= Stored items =
════════════════════
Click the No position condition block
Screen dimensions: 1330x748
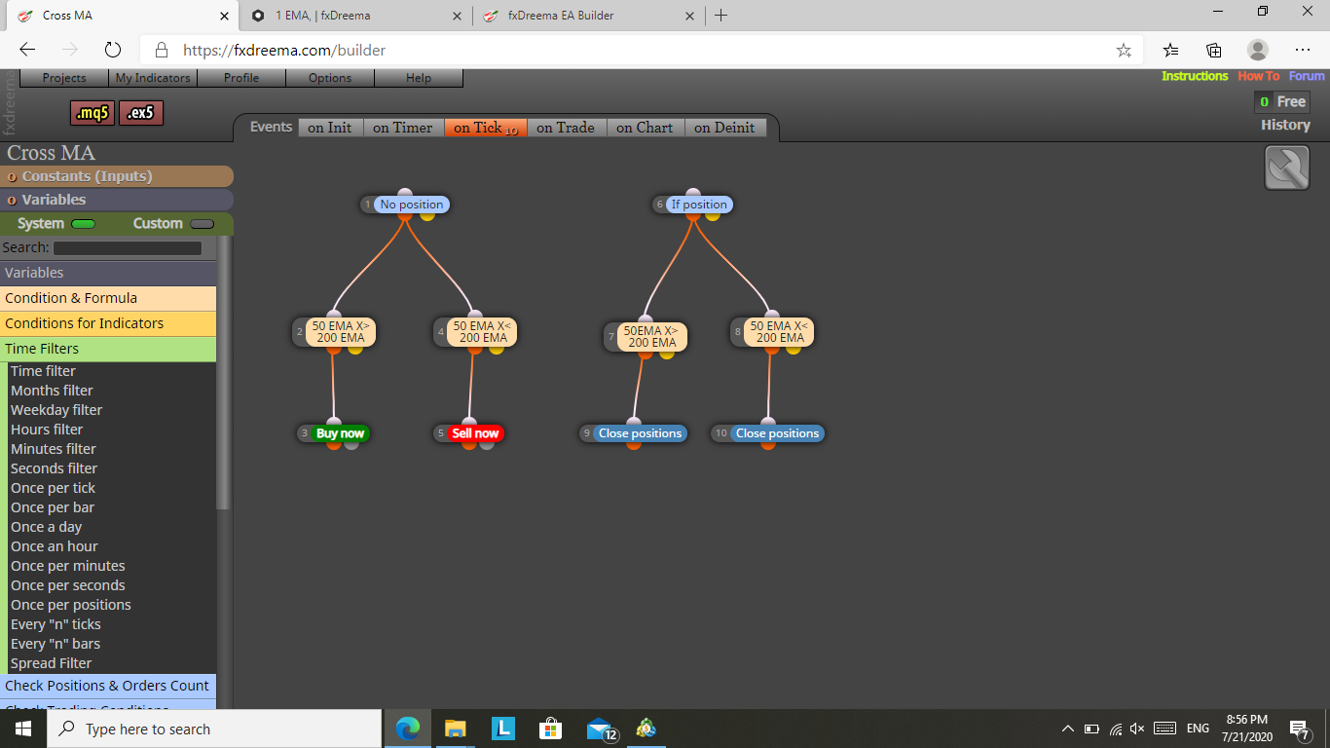(411, 205)
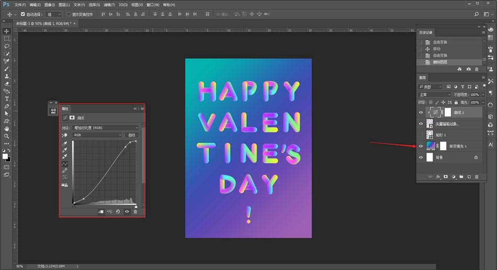497x270 pixels.
Task: Click the Auto (自动) button in Curves
Action: 132,135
════════════════════
What the records say must be written out exactly, with none of their pictures.

= Solution to this task =
Click the No position condition block
Screen dimensions: 1330x748
(411, 205)
497x270 pixels.
Task: Click the Auto (自动) button in Curves
Action: 132,135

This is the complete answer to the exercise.